▶ [Request] Extract each line in the entries below that contains the string "Insert". Case counts.

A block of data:
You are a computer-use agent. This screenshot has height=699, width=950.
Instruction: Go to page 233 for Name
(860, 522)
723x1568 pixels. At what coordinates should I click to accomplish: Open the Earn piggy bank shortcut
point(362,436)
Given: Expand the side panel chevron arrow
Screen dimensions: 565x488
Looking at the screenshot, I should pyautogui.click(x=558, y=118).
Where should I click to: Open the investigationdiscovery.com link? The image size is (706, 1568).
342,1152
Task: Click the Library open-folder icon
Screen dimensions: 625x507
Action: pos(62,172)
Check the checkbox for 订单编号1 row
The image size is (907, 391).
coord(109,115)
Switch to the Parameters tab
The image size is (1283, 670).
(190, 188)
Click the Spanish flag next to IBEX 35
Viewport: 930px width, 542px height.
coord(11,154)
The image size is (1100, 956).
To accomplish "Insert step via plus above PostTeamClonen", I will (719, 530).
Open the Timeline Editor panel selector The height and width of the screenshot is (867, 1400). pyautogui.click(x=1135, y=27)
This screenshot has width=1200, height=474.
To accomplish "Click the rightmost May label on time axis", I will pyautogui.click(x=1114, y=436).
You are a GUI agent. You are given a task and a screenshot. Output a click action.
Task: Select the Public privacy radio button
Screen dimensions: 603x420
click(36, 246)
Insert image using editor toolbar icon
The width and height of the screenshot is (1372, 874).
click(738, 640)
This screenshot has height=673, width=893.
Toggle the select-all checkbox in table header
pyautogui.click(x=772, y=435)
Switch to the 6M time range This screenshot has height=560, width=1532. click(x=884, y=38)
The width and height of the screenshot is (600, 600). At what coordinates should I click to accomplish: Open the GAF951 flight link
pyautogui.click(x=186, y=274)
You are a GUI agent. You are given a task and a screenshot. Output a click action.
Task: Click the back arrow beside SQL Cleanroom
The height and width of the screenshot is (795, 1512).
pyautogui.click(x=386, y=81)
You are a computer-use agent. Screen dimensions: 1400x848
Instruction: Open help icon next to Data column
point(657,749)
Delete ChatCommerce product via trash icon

▶ [Response for this exercise]
To accomplish "Insert step via plus above PostTeamClonen", I will (719, 530).
Insert image using editor toolbar icon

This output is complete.